* _OBJECTIVE_: In the forum thread on spelling "whacker" or "wacker," rewrite the paragraph beginning "Whacker looks better" as a short bulleted list that keeps its main points.

* _PASSAGE SHOWN_:
# Whacker or Wacker Poll



## SOT (Jul 30, 2004)

What is the best spelling in the common vernacular for these creatures?


----------



## Nachtwächter (Dec 9, 2005)

I am going with whacker. I think we should include a definition of whacker. CMPSA are whackers , while the rabbi in NY is not a true whacker. Perhaps a whacker wannabe.


----------



## Killjoy (Jun 23, 2003)

Whacker looks better. My definition is someone who longs so much to be a cop they actually go out and buy the equipment and uniform parts of police, without actually going through any of the training. This behavior provides a look into their dangerous mental state. When does _persistence_ become _stalking_?


----------



## SOT (Jul 30, 2004)

Well I voted for wacker as it is more to what the person is:

Wack(er): n. A person regarded as eccentric.


----------



## Officer Dunngeon (Aug 16, 2002)

I'm going to have to side with SOT. The definition has to fit the word, not vice versa.


----------



## kwflatbed (Dec 29, 2004)

Whack

:beat: They need a slap :beat:


----------



## CJIS (Mar 12, 2005)

I am with Harry


----------



## Guest (Jan 29, 2007)

I like whacker, it has a certain......panache.


----------



## KozmoKramer (Apr 25, 2004)

Delta784 said:


> ...it has a certain......panache.


Didn't he just drop dead in Chile?


----------



## RCPD33 (Jul 3, 2006)

:dito: I think "whacker" just looks better and stands apart from the common spelling perfectly.


----------



## kttref (Oct 5, 2004)

* _INFORMATION SUPPLIED_:
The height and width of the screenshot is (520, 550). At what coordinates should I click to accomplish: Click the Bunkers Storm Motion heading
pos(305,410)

* _WRITTEN SOLUTION_:
- Prefers the spelling "whacker" because it looks better.
- Defines a whacker as someone who wants so badly to be a cop that they buy police equipment and uniform parts without going through any of the training.
- Says this behavior gives a look into a dangerous mental state.
- Asks when persistence becomes stalking.